#### PROMPT
Exactly the lines from the one containing "218x126 pixels." through the end of the data, and nothing more, should be retyped; pictures stay out.

#### DATA PROVIDED

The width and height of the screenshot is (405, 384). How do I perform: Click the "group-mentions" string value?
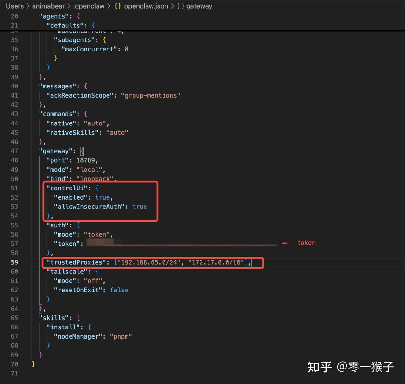151,96
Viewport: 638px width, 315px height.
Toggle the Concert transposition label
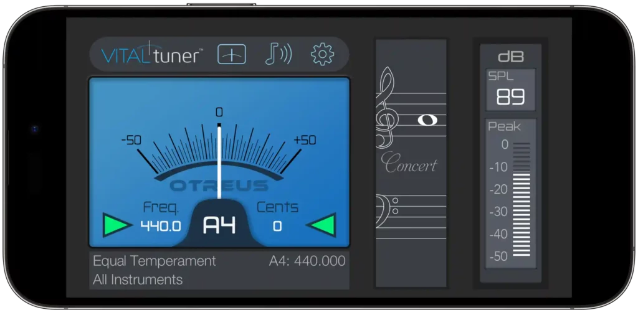tap(410, 165)
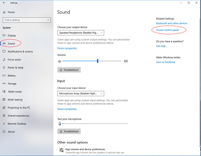Click the App volume and device preferences icon
This screenshot has height=156, width=201.
61,150
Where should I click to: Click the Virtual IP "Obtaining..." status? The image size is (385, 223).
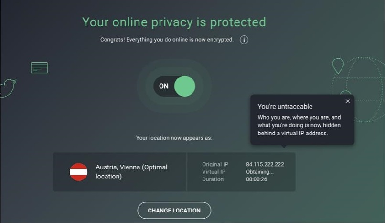coord(260,172)
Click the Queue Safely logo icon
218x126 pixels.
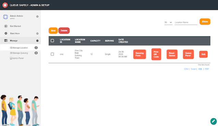[5, 5]
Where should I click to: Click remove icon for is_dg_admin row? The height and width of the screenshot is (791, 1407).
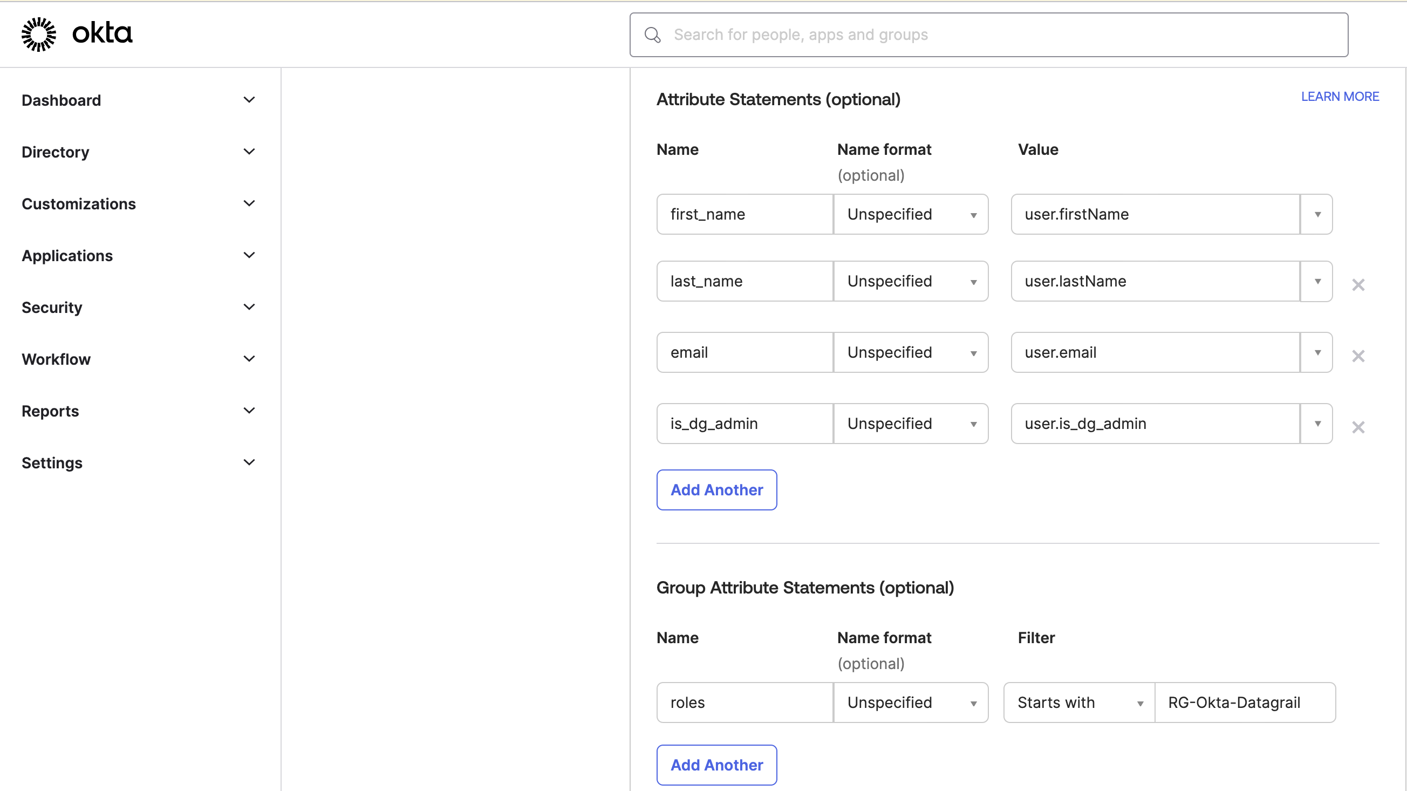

#### WRITTEN ANSWER
218x126 pixels.
[5, 5]
Where should I click to: Click remove icon for is_dg_admin row? The height and width of the screenshot is (791, 1407).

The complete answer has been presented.